Data excerpts
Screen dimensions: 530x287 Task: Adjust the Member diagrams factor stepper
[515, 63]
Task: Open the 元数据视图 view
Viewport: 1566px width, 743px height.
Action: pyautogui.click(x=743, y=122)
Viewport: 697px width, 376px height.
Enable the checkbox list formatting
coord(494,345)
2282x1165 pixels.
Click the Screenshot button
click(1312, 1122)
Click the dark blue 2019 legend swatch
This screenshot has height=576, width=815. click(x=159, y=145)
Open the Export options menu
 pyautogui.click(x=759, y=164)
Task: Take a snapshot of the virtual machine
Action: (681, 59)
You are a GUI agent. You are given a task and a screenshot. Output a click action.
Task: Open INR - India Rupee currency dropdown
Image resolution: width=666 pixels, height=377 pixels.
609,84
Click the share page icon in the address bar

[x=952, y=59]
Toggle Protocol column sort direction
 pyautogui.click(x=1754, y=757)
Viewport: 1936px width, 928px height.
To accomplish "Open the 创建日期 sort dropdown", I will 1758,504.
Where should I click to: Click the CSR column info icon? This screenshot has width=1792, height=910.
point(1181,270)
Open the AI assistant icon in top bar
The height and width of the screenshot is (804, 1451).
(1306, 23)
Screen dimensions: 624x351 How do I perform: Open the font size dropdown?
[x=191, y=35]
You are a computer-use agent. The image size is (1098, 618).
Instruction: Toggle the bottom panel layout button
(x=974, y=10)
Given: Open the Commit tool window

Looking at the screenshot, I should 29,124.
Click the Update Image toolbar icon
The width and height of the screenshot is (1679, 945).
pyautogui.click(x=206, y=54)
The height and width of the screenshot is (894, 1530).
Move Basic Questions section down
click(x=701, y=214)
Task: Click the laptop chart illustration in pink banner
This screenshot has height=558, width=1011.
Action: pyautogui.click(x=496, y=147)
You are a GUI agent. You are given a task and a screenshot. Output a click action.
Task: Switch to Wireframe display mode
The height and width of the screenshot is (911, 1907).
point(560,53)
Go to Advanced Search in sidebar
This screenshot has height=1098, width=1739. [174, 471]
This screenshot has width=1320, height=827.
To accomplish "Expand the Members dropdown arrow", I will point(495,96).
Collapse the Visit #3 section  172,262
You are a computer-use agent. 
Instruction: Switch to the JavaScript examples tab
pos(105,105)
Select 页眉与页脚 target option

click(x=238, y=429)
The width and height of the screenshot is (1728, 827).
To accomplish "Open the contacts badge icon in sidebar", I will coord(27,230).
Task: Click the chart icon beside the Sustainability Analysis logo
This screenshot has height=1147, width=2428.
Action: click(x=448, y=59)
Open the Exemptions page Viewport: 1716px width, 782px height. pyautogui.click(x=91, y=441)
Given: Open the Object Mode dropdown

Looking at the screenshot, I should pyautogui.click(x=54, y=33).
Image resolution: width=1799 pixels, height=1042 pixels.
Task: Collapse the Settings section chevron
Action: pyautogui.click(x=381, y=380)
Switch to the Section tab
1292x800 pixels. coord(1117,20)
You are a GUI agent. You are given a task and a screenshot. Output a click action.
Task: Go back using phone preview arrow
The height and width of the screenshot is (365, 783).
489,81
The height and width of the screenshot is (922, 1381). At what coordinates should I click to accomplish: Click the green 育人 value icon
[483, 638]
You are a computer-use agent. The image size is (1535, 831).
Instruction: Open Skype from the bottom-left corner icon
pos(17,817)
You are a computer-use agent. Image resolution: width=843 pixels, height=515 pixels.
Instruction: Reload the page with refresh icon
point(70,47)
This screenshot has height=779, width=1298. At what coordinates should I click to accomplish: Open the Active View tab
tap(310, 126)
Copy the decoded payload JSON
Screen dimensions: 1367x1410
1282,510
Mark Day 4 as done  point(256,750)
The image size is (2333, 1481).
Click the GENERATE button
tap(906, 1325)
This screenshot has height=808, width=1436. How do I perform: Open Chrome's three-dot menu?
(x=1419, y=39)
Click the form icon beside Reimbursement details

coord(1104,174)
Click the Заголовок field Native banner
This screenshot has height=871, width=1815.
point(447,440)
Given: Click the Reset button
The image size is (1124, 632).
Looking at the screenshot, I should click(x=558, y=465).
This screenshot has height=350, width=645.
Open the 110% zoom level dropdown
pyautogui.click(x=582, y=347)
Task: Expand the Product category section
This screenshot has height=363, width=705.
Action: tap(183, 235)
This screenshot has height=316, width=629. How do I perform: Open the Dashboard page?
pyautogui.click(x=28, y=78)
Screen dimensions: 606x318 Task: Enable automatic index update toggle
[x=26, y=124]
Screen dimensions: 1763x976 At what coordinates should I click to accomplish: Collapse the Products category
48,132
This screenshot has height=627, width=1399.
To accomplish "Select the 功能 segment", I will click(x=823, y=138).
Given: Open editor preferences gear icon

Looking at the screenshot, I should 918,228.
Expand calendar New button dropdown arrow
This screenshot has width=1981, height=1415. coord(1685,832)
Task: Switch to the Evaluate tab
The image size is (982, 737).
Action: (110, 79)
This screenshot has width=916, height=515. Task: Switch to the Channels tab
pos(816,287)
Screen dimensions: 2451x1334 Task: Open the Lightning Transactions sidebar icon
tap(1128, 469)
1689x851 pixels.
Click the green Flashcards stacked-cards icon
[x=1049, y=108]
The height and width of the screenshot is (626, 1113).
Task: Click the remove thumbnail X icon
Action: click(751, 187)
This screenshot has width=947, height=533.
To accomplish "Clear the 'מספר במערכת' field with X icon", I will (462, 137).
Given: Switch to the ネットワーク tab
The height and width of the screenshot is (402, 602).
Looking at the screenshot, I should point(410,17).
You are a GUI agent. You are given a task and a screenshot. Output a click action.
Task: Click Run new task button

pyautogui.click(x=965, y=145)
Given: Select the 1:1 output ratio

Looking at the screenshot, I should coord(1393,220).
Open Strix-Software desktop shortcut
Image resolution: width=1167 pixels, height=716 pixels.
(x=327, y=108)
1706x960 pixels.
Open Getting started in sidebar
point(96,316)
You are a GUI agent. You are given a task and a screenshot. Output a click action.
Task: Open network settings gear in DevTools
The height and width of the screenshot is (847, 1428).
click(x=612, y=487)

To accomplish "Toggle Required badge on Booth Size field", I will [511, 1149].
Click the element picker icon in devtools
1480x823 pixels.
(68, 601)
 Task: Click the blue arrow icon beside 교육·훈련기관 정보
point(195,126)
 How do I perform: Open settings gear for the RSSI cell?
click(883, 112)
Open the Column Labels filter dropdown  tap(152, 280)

Problem statement>
Please retype the entries above in full, exactly as they stand.

Result for this exercise>
Screen dimensions: 530x287 Task: Adjust the Member diagrams factor stepper
[515, 63]
Task: Open the 元数据视图 view
Viewport: 1566px width, 743px height.
Action: pyautogui.click(x=743, y=122)
Viewport: 697px width, 376px height.
Enable the checkbox list formatting
coord(494,345)
2282x1165 pixels.
Click the Screenshot button
click(1312, 1122)
Click the dark blue 2019 legend swatch
This screenshot has height=576, width=815. click(x=159, y=145)
Open the Export options menu
 pyautogui.click(x=759, y=164)
Task: Take a snapshot of the virtual machine
Action: (681, 59)
You are a GUI agent. You are given a task and a screenshot. Output a click action.
Task: Open INR - India Rupee currency dropdown
Image resolution: width=666 pixels, height=377 pixels.
609,84
Click the share page icon in the address bar

[x=952, y=59]
Toggle Protocol column sort direction
 pyautogui.click(x=1754, y=757)
Viewport: 1936px width, 928px height.
To accomplish "Open the 创建日期 sort dropdown", I will 1758,504.
Where should I click to: Click the CSR column info icon? This screenshot has width=1792, height=910.
point(1181,270)
Open the AI assistant icon in top bar
The height and width of the screenshot is (804, 1451).
(1306, 23)
Screen dimensions: 624x351 How do I perform: Open the font size dropdown?
[x=191, y=35]
You are a computer-use agent. The image size is (1098, 618).
Instruction: Toggle the bottom panel layout button
(x=974, y=10)
Given: Open the Commit tool window

Looking at the screenshot, I should 29,124.
Click the Update Image toolbar icon
The width and height of the screenshot is (1679, 945).
pyautogui.click(x=206, y=54)
The height and width of the screenshot is (894, 1530).
Move Basic Questions section down
click(x=701, y=214)
Task: Click the laptop chart illustration in pink banner
This screenshot has height=558, width=1011.
Action: pyautogui.click(x=496, y=147)
You are a GUI agent. You are given a task and a screenshot. Output a click action.
Task: Switch to Wireframe display mode
The height and width of the screenshot is (911, 1907).
point(560,53)
Go to Advanced Search in sidebar
This screenshot has height=1098, width=1739. [174, 471]
This screenshot has width=1320, height=827.
To accomplish "Expand the Members dropdown arrow", I will point(495,96).
Collapse the Visit #3 section  172,262
You are a computer-use agent. 
Instruction: Switch to the JavaScript examples tab
pos(105,105)
Select 页眉与页脚 target option

click(x=238, y=429)
The width and height of the screenshot is (1728, 827).
To accomplish "Open the contacts badge icon in sidebar", I will coord(27,230).
Task: Click the chart icon beside the Sustainability Analysis logo
This screenshot has height=1147, width=2428.
Action: click(x=448, y=59)
Open the Exemptions page Viewport: 1716px width, 782px height. pyautogui.click(x=91, y=441)
Given: Open the Object Mode dropdown

Looking at the screenshot, I should pyautogui.click(x=54, y=33).
Image resolution: width=1799 pixels, height=1042 pixels.
Task: Collapse the Settings section chevron
Action: pyautogui.click(x=381, y=380)
Switch to the Section tab
1292x800 pixels. coord(1117,20)
You are a GUI agent. You are given a task and a screenshot. Output a click action.
Task: Go back using phone preview arrow
The height and width of the screenshot is (365, 783).
489,81
The height and width of the screenshot is (922, 1381). At what coordinates should I click to accomplish: Click the green 育人 value icon
[483, 638]
You are a computer-use agent. The image size is (1535, 831).
Instruction: Open Skype from the bottom-left corner icon
pos(17,817)
You are a computer-use agent. Image resolution: width=843 pixels, height=515 pixels.
Instruction: Reload the page with refresh icon
point(70,47)
This screenshot has height=779, width=1298. At what coordinates should I click to accomplish: Open the Active View tab
tap(310, 126)
Copy the decoded payload JSON
Screen dimensions: 1367x1410
1282,510
Mark Day 4 as done  point(256,750)
The image size is (2333, 1481).
Click the GENERATE button
tap(906, 1325)
This screenshot has height=808, width=1436. How do I perform: Open Chrome's three-dot menu?
(x=1419, y=39)
Click the form icon beside Reimbursement details

coord(1104,174)
Click the Заголовок field Native banner
This screenshot has height=871, width=1815.
point(447,440)
Given: Click the Reset button
The image size is (1124, 632).
Looking at the screenshot, I should click(x=558, y=465).
This screenshot has height=350, width=645.
Open the 110% zoom level dropdown
pyautogui.click(x=582, y=347)
Task: Expand the Product category section
This screenshot has height=363, width=705.
Action: tap(183, 235)
This screenshot has height=316, width=629. How do I perform: Open the Dashboard page?
pyautogui.click(x=28, y=78)
Screen dimensions: 606x318 Task: Enable automatic index update toggle
[x=26, y=124]
Screen dimensions: 1763x976 At what coordinates should I click to accomplish: Collapse the Products category
48,132
This screenshot has height=627, width=1399.
To accomplish "Select the 功能 segment", I will click(x=823, y=138).
Given: Open editor preferences gear icon

Looking at the screenshot, I should 918,228.
Expand calendar New button dropdown arrow
This screenshot has width=1981, height=1415. coord(1685,832)
Task: Switch to the Evaluate tab
The image size is (982, 737).
Action: (110, 79)
This screenshot has width=916, height=515. Task: Switch to the Channels tab
pos(816,287)
Screen dimensions: 2451x1334 Task: Open the Lightning Transactions sidebar icon
tap(1128, 469)
1689x851 pixels.
Click the green Flashcards stacked-cards icon
[x=1049, y=108]
The height and width of the screenshot is (626, 1113).
Task: Click the remove thumbnail X icon
Action: click(751, 187)
This screenshot has width=947, height=533.
To accomplish "Clear the 'מספר במערכת' field with X icon", I will (462, 137).
Given: Switch to the ネットワーク tab
The height and width of the screenshot is (402, 602).
Looking at the screenshot, I should point(410,17).
You are a GUI agent. You are given a task and a screenshot. Output a click action.
Task: Click Run new task button

pyautogui.click(x=965, y=145)
Given: Select the 1:1 output ratio

Looking at the screenshot, I should coord(1393,220).
Open Strix-Software desktop shortcut
Image resolution: width=1167 pixels, height=716 pixels.
(x=327, y=108)
1706x960 pixels.
Open Getting started in sidebar
point(96,316)
You are a GUI agent. You are given a task and a screenshot. Output a click action.
Task: Open network settings gear in DevTools
The height and width of the screenshot is (847, 1428).
click(x=612, y=487)

To accomplish "Toggle Required badge on Booth Size field", I will [511, 1149].
Click the element picker icon in devtools
1480x823 pixels.
(68, 601)
 Task: Click the blue arrow icon beside 교육·훈련기관 정보
point(195,126)
 How do I perform: Open settings gear for the RSSI cell?
click(883, 112)
Open the Column Labels filter dropdown  tap(152, 280)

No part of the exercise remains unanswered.